Mainly because it doesn't make sense. Speed is change of position with
time, hence
"speed in spacetime" equates to the angle a world-line makes relative to
some
world-line chosen as a basis, e.g. the rest frame of the Hubble flow.
Things don't
move through space-time, they move through space. They are 4 dimensional
objects
embedded in space-time.
But when you are "standing still" your time coordinate keeps increasing.
Your
4-velocity in your own inertial frame is always (1 0 0 0).
If you insist on using this "velocity through space-time view", yes.

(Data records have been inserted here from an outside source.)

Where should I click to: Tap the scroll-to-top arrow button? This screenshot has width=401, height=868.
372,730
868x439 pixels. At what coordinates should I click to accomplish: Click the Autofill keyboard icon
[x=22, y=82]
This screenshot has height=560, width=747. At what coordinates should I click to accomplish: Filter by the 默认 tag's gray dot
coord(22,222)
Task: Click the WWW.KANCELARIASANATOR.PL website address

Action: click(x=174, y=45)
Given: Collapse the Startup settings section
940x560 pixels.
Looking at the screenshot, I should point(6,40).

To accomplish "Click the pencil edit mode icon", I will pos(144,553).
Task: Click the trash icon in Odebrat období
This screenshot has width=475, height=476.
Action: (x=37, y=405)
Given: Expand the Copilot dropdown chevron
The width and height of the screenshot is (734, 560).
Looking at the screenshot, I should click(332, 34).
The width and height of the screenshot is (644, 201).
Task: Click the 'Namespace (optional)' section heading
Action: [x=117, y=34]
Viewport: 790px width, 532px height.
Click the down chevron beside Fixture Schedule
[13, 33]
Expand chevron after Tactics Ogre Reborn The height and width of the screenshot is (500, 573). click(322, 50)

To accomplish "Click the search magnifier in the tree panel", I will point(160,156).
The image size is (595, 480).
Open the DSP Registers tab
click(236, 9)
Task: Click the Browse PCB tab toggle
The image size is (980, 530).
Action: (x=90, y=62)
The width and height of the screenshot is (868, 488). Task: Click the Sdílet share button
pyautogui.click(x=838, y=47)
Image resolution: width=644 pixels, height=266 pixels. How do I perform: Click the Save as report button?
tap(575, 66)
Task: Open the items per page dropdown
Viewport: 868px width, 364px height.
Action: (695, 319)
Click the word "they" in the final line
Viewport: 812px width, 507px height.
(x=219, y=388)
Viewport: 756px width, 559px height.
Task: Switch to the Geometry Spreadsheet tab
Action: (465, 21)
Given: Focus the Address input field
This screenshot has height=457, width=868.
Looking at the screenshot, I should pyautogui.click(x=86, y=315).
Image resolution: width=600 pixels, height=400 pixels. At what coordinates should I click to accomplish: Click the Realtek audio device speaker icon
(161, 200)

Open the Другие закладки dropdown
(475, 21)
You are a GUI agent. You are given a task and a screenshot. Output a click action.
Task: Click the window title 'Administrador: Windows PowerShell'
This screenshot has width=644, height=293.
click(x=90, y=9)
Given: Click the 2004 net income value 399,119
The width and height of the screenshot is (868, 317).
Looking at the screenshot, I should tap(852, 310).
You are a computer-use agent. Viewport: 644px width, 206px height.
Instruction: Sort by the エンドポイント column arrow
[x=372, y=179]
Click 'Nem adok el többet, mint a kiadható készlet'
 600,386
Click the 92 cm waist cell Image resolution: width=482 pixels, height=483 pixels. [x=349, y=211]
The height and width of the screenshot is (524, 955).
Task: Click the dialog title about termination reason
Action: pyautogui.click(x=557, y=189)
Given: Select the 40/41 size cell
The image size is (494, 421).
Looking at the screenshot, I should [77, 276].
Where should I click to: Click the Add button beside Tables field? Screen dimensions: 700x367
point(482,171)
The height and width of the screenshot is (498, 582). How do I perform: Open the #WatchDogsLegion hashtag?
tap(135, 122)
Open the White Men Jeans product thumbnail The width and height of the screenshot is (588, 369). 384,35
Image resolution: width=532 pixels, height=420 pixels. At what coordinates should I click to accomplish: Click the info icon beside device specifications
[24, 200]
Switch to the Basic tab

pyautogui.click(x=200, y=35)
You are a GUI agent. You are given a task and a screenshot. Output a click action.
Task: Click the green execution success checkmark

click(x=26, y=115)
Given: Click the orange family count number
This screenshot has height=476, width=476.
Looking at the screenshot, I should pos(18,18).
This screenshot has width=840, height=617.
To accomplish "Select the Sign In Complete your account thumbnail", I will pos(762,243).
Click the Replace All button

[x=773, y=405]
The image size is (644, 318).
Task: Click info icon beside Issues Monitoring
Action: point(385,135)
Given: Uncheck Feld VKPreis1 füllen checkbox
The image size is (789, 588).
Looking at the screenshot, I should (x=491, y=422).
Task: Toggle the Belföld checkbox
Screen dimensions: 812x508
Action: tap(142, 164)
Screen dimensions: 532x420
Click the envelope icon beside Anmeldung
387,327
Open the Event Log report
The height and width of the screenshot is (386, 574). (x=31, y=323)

Hey, it's not something I made up. Check Weinberg's "Gravitation and Cosmology". He uses
the 4-velocity frequently, e.g. in Ch9 eqn 9.8.1 thru 9.8.6 he writes the T^00 component
of the stress energy tensor as rho*U^0U^0, where U^0 is the time-like component of the
4-velocity of a perfect fluid. Robert Wald does much the same in "General Relativity". Or
look at page 50 of Misner, Thorne, and Wheeler where they write,"More fundamental than the
components of a vector is the vector itself. It is a geometric object with a meaning
independent of all coordinates. Thus a particle has a world line, P(tau), and a 4-velocity
U=dP/dtau, that have nothing to do with any coordinates."
But if you consider yourself to be a worldline then you have no 4-velocity, only a
3-velocity, which is measured as the angle your worldline makes to the vertical axis
(modulo the usual caveats about there being no preferred reference frames).
Here is a diagram of how time isn't...
Inline images 1
And here's a diagram of how it actually is...
Inline images 2
...both are from Chapter 11 of FOR.
First, I said nothing about a "present moment"; that's Edgar's concept. I referred to the
4-velocity. By treating the velocity as a 3-vector, instead of suppressing the
0-component, the above diagrams do not show how one's clock runs slower relative to the
coordinate frame. When you use some of your 4-velocity to move thru space, there is less
of it available to move you through time. So when you say it is the angle between the
"vertical axis" and the world line, that's a statement in a specific coordinate system.
But one's proper velocity is always 1, independent of coordinates.